* [EXERCISE PASSAGE]

Conclusion
Our study provides novel insights into the biological role of ERAPs, and indicates that extracellular ERAPs, contribute to shaping neutrophil homeostasis by promoting survival and tolerance in response to stress-related inflammation. This information could contribute to a better understanding of the biological bases governing immune responses, and to designing ERAP-based therapeutic protocols to control neutrophil-associated human diseases.
Methods
In this frame, the extracellular supplementation of recombinant human (rh) ERAP1 and ERAP2 (300 ng/ml) was used to mimic the effect of stressor-induced secretion of ERAPs on neutrophils isolated from 5 healthy subjects. In these cells following 3 h or 24 h rhERAP stimulation by Western Blot, RT-qPCR, Elisa, Confocal microscopy, transwell migration assay, Oxygraphy and Flow Cytometry we assessed: i) rhERAP internalization; ii) activation; iii) migration; iv) oxygen consumption rate; v) reactive oxygen species (ROS) accumulation; granule release; vi) phagocytosis; and vii) autophagy.

Stored items:
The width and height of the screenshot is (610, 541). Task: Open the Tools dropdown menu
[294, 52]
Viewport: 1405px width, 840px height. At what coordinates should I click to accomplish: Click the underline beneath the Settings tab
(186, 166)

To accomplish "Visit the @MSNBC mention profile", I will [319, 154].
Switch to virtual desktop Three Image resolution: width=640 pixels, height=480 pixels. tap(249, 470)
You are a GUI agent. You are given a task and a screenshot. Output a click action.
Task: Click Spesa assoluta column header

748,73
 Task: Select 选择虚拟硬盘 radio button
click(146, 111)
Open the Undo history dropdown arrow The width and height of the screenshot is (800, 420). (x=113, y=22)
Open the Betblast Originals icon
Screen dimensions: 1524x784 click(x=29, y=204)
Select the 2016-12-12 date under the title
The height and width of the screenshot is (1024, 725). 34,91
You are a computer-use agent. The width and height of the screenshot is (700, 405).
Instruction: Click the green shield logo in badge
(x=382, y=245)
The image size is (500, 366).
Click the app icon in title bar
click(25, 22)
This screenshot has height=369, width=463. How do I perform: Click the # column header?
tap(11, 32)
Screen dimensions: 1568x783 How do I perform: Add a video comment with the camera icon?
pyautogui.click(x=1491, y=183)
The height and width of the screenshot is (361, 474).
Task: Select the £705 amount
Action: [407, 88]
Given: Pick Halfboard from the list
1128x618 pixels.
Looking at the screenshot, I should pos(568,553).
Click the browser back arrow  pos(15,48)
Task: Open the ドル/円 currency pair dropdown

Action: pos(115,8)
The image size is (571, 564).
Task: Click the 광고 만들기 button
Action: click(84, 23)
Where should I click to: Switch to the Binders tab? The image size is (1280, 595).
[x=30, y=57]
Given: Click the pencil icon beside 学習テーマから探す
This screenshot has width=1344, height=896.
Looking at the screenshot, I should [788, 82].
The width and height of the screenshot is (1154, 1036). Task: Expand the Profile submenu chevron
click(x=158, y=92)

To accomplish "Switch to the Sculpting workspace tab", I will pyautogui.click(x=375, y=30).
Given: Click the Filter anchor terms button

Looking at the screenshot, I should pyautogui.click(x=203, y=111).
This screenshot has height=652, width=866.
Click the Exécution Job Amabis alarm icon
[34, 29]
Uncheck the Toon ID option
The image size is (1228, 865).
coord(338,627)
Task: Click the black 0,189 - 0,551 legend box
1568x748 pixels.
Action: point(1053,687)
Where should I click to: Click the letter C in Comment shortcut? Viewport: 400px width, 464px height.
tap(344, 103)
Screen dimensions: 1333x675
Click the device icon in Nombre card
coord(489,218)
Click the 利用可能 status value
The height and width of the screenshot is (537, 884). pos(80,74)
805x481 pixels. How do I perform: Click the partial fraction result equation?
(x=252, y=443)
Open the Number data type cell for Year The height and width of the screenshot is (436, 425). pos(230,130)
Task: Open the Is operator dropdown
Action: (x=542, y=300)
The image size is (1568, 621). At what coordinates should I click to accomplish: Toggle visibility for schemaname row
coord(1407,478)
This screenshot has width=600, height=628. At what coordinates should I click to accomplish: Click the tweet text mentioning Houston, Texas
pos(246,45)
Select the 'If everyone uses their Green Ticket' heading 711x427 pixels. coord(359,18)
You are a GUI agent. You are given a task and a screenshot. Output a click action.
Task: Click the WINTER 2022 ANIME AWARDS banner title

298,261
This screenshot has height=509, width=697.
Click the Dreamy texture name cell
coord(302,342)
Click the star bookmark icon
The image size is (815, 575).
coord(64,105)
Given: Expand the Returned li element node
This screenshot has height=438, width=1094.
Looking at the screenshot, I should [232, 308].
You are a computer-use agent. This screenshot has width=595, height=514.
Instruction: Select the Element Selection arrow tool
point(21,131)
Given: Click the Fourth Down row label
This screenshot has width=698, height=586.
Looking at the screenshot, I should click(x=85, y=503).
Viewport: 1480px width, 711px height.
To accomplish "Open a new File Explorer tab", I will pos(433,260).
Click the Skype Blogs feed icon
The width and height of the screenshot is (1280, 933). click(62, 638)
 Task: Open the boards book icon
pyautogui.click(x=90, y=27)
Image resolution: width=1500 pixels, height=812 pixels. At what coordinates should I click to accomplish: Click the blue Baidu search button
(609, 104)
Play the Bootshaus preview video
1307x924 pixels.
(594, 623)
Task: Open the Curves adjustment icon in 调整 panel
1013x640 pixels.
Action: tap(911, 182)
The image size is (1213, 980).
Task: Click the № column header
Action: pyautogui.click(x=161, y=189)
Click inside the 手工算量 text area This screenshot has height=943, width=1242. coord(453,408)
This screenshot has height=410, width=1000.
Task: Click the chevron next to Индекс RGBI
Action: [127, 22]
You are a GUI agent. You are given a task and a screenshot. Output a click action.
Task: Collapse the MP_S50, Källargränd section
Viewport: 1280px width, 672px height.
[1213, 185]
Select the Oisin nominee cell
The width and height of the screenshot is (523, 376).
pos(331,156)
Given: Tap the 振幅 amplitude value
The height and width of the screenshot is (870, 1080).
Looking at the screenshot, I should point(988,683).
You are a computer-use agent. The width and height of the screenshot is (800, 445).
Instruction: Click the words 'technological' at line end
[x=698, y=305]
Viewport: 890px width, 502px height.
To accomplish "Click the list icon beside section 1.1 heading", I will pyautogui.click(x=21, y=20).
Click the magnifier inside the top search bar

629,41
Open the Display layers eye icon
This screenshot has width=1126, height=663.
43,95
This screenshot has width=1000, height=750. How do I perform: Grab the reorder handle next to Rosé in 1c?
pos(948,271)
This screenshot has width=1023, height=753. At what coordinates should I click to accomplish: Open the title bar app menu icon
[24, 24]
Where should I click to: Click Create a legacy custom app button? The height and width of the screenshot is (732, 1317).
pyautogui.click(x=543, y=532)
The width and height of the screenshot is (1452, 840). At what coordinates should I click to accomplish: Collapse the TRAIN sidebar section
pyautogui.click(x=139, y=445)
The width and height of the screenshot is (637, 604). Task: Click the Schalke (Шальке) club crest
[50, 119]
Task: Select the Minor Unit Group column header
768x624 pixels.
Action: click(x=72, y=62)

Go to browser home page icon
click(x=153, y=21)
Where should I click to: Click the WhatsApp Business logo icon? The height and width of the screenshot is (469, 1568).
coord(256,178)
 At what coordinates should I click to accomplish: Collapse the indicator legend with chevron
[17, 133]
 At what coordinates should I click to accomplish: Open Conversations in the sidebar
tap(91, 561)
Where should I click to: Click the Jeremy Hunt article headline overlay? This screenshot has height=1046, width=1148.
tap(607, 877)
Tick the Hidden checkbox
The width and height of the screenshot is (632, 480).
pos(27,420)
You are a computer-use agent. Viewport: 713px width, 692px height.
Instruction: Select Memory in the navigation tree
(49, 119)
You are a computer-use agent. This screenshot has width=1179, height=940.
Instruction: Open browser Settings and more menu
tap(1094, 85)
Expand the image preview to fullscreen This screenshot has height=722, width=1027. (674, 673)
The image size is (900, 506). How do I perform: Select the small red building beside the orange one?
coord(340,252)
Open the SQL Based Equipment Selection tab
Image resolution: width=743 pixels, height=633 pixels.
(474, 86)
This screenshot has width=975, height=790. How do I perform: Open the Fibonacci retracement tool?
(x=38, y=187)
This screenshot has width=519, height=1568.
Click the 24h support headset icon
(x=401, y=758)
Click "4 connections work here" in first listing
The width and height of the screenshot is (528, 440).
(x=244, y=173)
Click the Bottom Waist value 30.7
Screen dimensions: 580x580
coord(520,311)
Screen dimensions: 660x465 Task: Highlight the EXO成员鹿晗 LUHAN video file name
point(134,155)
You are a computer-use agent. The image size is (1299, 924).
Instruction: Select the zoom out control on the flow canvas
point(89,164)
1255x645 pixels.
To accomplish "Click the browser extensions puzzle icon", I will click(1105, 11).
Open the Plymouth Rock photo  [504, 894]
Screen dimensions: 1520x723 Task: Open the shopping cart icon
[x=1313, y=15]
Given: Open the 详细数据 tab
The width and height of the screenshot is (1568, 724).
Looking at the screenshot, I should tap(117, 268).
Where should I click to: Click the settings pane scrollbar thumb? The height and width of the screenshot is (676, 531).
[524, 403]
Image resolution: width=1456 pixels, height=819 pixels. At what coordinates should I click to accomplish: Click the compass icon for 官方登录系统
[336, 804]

* [REQUIREMENT A]
According to the ERAP passage, at what concentration were recombinant human ERAP1 and ERAP2 supplied to the neutrophils?
* [REQUIREMENT B]
Using the ERAP passage, explain why recombinant human ERAP1 and ERAP2 were added to the isolated neutrophils from outside the cells.
* [REQUIREMENT C]
Pick up the ERAP passage after its final sentence and continue it.

* [ANSWER BOX A]
300 ng/ml.

* [ANSWER BOX B]
The extracellular supplementation was meant to mimic the effect of stressor-induced secretion of ERAPs on neutrophils. This let the researchers study how secreted ERAPs act on cells taken from healthy subjects.

* [ANSWER BOX C]
Results
We observed that following stimulation rhERAPs: i) were internalized by neutrophils; ii) triggered their activation as witnessed by increased percentage of MAC-1+CD66b+ expressing neutrophils, cytokine expression/release (IL-1β, IL-8, CCL2, TNFα, IFNγ, MIP-1β) and granule enzyme secretion (myeloperoxidase, Elastase); iii) increased neutrophil migration capacity; iv) increased autophagy and phagocytosis activity; v) reduced ROS accumulation and did not influence oxygen consumption rate.